軽量なろうリーダー

作品タイトル不明

歓迎式典は緊張する

カッパフィールド侯爵は、陛下の側近として働いているだけあって、もてなしも素晴らしかった。

お風呂だけじゃないよ! 馬の世話も完璧! ここまで一週間の長旅を続けていた馬車もお掃除してくれた。

まぁ、それはいつも私が「綺麗になれ!」と掛けていたからね。そんなに汚れはこびれついていなかったけどさ。

今日は、早めに着いたから、 馬の王(メアラス) と 金の鬣(グルファクシ) の様子を見る。

ちょこっとだけパーシバルと会えたら良いなとも思っているけどね。

私は、常にマーガレット王女の側だし、パーシバルは外務省の上役に色々と用を言いつけられて忙しそう。
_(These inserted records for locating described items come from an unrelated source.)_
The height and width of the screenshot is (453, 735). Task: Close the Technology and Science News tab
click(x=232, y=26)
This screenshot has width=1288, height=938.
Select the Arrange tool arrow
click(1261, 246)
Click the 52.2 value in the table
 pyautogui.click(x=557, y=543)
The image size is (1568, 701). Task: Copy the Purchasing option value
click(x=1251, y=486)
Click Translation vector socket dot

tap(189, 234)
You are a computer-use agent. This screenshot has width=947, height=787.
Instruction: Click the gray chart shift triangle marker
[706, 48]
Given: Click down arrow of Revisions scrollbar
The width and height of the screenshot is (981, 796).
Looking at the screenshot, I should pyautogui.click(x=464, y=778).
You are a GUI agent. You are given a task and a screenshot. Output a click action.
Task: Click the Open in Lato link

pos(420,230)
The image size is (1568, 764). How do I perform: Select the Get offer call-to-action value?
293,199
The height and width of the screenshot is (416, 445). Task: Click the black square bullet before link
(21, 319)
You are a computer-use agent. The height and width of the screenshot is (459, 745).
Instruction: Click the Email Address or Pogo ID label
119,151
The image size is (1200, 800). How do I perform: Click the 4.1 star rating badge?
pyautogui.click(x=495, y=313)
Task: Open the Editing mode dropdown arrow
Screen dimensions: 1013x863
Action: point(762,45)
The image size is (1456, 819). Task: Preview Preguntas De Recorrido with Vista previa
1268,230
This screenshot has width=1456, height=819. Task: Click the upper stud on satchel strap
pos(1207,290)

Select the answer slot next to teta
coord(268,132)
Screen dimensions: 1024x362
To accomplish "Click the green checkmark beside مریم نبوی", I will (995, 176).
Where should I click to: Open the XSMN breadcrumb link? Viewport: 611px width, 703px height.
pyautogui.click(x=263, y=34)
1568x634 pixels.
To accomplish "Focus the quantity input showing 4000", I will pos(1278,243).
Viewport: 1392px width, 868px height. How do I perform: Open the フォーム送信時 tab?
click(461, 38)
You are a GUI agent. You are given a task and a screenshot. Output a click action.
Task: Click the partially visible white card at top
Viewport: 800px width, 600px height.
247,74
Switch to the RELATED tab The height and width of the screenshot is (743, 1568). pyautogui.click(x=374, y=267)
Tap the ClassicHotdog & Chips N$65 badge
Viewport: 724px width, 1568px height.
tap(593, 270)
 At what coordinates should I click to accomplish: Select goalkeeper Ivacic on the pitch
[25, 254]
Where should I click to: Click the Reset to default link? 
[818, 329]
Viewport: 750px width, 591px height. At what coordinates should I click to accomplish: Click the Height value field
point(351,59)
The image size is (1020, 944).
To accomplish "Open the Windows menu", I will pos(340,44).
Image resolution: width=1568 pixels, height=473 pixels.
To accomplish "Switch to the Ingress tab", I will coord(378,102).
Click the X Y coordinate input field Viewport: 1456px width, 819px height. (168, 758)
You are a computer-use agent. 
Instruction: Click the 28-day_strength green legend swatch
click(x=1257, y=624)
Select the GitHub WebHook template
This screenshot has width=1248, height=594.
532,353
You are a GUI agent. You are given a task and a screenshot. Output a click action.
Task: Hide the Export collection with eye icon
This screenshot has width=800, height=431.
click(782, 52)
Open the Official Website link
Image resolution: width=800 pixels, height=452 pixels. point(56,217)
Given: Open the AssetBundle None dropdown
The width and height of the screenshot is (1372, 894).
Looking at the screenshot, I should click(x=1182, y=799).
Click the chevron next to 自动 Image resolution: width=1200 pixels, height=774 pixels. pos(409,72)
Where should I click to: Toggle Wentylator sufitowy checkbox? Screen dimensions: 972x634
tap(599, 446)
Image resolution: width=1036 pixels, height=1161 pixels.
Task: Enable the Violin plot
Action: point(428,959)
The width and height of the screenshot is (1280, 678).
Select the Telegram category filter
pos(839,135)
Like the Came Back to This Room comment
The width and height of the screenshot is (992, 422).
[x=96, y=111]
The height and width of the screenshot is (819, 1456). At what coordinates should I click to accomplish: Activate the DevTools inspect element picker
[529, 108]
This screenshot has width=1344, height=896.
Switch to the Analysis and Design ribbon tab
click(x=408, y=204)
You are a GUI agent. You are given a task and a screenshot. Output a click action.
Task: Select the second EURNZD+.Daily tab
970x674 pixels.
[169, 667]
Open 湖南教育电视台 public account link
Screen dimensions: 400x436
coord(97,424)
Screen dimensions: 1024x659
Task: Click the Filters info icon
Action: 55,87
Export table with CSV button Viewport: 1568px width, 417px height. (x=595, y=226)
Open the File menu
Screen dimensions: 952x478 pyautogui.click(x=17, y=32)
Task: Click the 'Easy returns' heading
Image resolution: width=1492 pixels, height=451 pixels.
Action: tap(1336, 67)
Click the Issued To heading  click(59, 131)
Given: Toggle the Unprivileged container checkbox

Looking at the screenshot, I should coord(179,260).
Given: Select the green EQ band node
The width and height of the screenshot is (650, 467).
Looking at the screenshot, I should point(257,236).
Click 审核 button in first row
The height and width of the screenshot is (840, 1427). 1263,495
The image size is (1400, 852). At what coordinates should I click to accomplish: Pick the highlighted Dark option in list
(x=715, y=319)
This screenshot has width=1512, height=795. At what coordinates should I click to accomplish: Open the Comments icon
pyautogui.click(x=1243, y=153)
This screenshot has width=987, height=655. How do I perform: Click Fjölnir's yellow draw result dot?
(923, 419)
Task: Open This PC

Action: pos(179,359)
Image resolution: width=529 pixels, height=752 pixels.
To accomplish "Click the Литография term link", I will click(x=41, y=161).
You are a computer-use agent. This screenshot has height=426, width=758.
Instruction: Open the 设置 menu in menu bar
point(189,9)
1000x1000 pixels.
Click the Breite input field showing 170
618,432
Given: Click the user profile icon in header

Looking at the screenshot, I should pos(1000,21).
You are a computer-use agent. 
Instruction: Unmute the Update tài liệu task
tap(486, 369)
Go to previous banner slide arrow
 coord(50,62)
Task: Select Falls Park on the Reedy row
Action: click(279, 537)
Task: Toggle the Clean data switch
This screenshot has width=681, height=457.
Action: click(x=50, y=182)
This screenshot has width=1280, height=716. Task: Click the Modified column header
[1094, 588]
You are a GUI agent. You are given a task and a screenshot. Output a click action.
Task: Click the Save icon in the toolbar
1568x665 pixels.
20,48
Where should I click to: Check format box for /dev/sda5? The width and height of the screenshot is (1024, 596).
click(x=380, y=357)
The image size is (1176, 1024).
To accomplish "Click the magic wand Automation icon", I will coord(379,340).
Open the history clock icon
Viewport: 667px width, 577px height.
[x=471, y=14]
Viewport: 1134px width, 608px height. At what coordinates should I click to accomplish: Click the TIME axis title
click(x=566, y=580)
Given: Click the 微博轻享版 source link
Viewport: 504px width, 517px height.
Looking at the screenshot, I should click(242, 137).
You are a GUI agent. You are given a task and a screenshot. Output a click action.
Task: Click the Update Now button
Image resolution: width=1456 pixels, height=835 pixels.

馬房にはサンダーとジニーがいたので、明日の相談をしておく。

「国境を越えたら、 馬の王(メアラス) に乗って歓迎式典に出ないといけないそうですの」

「聞いています。そのように手配しておきますよ」

パーシバルは、 金の鬣(グルファクシ) から降りて館に入ったみたいとガッカリしていたら、馬房の奥からベリンダと一緒に出てきた。

「パーシバル様!」と思わず駆け寄ってしまう。

「ペイシェンス様!」とパーシバルもあまり話せないのが寂しかったのか、ギュッと抱きしめてくれた。

「明日の歓迎式典が心配でサンダーと話に来たのです」

こんな話でも、パーシバルと一緒だとホッとする。

見知らぬ貴族の館に泊まる日々、精神的に辛いんだよね。

「明日からは、ソニア王国ですから、ペイシェンス様も気をつけて下さい」

様つけの他人行儀な話し方も寂しい!

「ええ、 天狼星(シリウス) の世話はちゃんとしなくてはいけませんわ」

天狼星(シリウス) は今のところ問題は起こしていない。馬車で寝ているだけだからね。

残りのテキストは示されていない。